It may seem that there are many ways to make errors in working a statistics problem. In fact, most errors on statistics exams can be reduced to a short list of common oversights. If you learn to avoid the mistakes listed here, you can greatly reduce your chances of making an error on an exam.

**Forgetting to convert between standard deviation (σ and ***s*) and variance (σ^{2} and *s*^{2}): Some formulas use one; some use the other. Square the standard deviation to get the variance, or take the positive square root of the variance to get the standard deviation.

**Misstating one‐tailed and two‐tailed hypotheses:** If the hypothesis predicts simply that one value will be higher than another, it requires a one‐tailed test. If, however, it predicts that two values will be different—that is, one value will be either higher *or* lower than another or that they will be equal—then use a two‐tailed test. Make sure your null and alternative hypotheses together cover all possibilities—greater than, less than, and equal to.

**Failing to split the alpha level for two‐tailed tests:** If the overall significance level for the test is 0.05, then you must look up the critical (tabled) value for a probability of 0.025. The alpha level is always split when computing confidence intervals.

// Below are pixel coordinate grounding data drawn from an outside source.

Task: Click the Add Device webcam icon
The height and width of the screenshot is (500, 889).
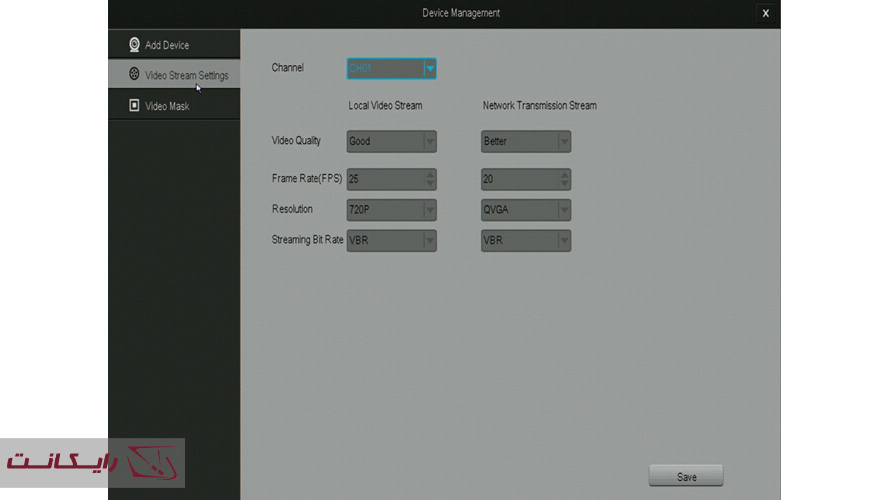Action: point(134,45)
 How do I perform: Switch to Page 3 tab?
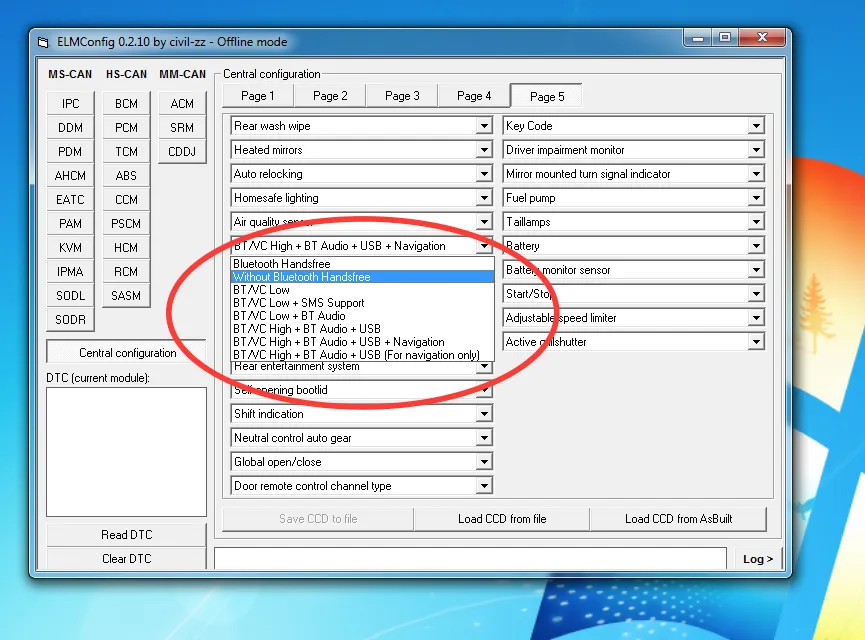pos(402,96)
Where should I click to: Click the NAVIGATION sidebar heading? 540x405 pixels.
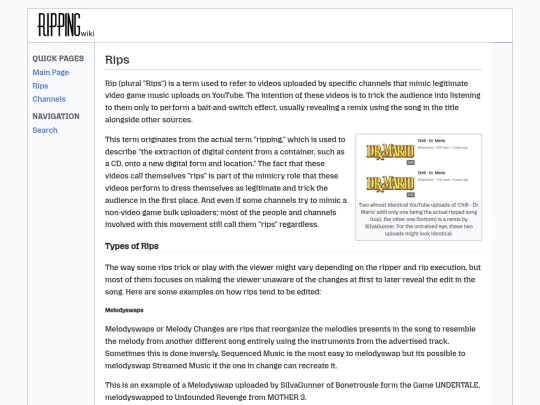pos(56,116)
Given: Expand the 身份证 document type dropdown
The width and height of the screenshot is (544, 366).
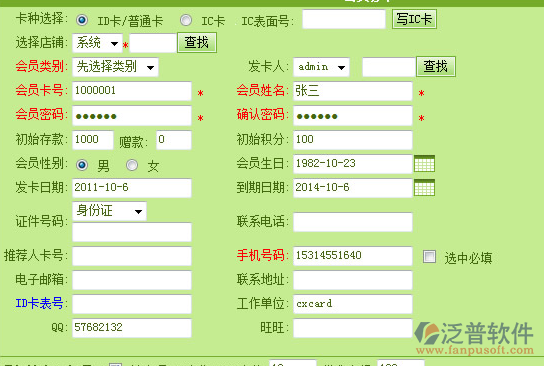Looking at the screenshot, I should click(109, 211).
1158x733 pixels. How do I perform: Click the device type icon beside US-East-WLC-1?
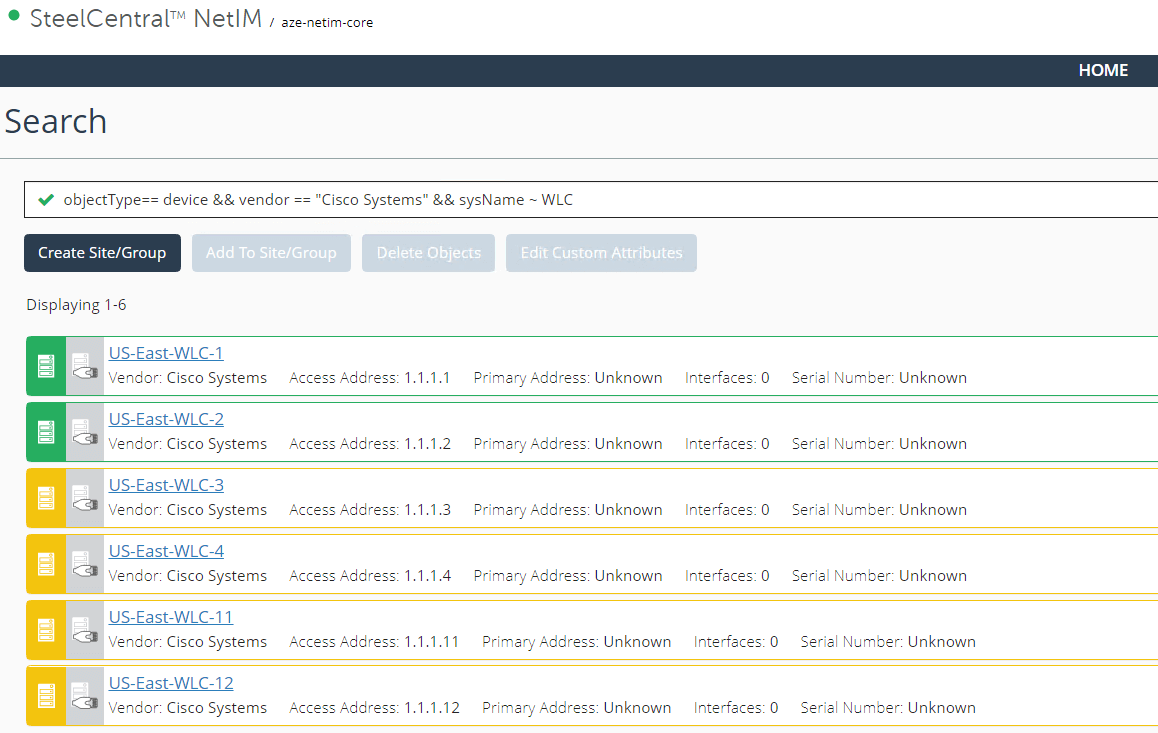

**Misreading the standard normal (***z*) table: All standard normal tables do not have the same format, and it is important to know what area of the curve (or probability) the table presents as corresponding to a given *z‐*score. Table 2 in "Statistics Tables" gives the area of the curve lying at or below *z*. The area to the right of *z* (or the probability of obtaining a value above *z*) is simply 1 minus the tabled probability.
**Using ***n* instead of *n* – 1 degrees of freedom in one‐sample *t*‐tests: Remember that you must subtract 1 from *n* in order to get the degrees‐of‐freedom parameter that you need in order to look up a value in the *t*‐table.
**Confusing confidence level with confidence interval:** The **confidence level** is the significance level of the test or the likelihood of obtaining a given result by chance. The **confidence interval** is a range of values between the lowest and highest values that the estimated parameter could take at a given confidence level.
**Confusing interval width with margin of error:** A confidence interval is always a point estimate plus or minus a margin of error. The interval width is double that margin of error. If, for example, a population parameter is estimated to be 46 percent plus or minus 4 percent, the interval width is 8 percent.

**Confusing statistics with parameters:** Parameters are characteristics of the population that you usually do not know; they are designated with Greek symbols (μ and σ). Statistics are characteristics of samples that you are usually able to compute. Although statistics correspond to parameters ( is the mean of a sample, as μ is the mean of a population), the two are not interchangeable; hence, you need to be careful and know which variables are parameters and which are statistics. You compute statistics in order to estimate parameters.

**Confusing the addition rule with the multiplication rule:** When determining probability, the multiplication rule applies if all favorable outcomes must occur in a series of events. The addition rule applies when *at least one* success must occur in a series of events.

**Forgetting that the addition rule applies to mutually exclusive outcomes:** If outcomes can occur together, the probability of their joint occurrence must be subtracted from the total “addition‐rule” probability.

**Forgetting to average the two middle values of an even‐numbered set when figuring median and (sometimes) quartiles:** If an ordered series contains an even number of measures, the median is always the mean of the two middle measures.

**Forgetting where to place the points of a frequency polygon:** The points of a frequency polygon are always at the center of each of the class intervals, not at the ends.